7. Play to verify the whole sequence.

Note: Each motion can be adjusted individually (angles, time, interval) and validated.

Click “Export (JSON)” to export the motion group.

Open the exported JSON and copy the content of frames (including the surrounding []).

Replace jsonData in your program with the copied content, then build/flash to the controller. You can control the robot via a Bluetooth gamepad (see the “Robot Control Parameters” section).
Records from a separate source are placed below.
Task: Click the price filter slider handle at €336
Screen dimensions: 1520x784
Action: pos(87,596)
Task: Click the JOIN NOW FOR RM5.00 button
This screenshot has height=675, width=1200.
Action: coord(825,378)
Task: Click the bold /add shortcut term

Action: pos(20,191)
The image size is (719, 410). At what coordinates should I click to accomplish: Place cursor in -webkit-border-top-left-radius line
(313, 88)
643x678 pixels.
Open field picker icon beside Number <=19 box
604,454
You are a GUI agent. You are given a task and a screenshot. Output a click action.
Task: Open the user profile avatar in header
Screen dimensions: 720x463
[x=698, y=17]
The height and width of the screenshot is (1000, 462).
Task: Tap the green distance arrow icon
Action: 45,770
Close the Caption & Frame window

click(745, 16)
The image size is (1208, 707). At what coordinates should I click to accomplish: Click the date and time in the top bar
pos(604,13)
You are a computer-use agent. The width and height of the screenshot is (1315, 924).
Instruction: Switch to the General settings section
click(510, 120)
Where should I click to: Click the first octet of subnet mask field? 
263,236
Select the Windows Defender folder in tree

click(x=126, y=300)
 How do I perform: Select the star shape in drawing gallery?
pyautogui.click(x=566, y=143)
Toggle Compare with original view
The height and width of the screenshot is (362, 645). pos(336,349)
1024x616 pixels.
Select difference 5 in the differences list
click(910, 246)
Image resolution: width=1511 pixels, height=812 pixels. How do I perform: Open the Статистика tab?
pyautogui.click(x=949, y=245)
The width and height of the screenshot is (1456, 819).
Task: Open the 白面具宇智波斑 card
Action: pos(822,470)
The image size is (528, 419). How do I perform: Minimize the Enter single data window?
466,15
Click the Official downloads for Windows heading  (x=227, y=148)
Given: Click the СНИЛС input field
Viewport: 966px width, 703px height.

5. Robot Control Parameters (adjust as needed)

5.1 Default Parameters

BAUDRATE: UART baud rate.
SERVO_NUM: Total number of servos.

5.2 Bluetooth Parameters (if used)

BLE_NAME: Bluetooth gamepad name.
BLE_UUID: Bluetooth gamepad UUID.

5.3 Web Remote Parameters (if used)

SERVICE_UUID: Service ID.
CHARACTERSTIC_UUID: Characteristic ID.

5.4 Teaching Mode Parameters

MAX_ACTIONNUM: Max number of motion groups in teaching mode.
Default_RobotRunSpeed_Demonstration: Default run speed.
MIN_RobotRunSpeed_Demonstration: Minimum run speed.
MAX_RobotRunSpeed_Demonstration: Maximum run speed.
Adjust_RobotRunSpeed_Step: Speed step when adjusting teaching‑mode speed (±200 each time).

5.5 Data Fields (customize as needed)

RemoteControl_DefaultDemoAction: Default demo action (exported from the editor).
RemoteControl_Exe: Teaching‑mode execute command.
RemoteControl_Record: Teaching‑mode record command.
RemoteControl_Damping: Damping‑mode command.
RemoteControl_Reset: Reset command.
RemoteControl_ReduceRunSpeed: Decrease teaching‑mode run speed.
RemoteControl_AddRunSpeed: Increase teaching‑mode run speed.

Bluetooth note: Actual button data depends on your controller; define buttons in code per your needs.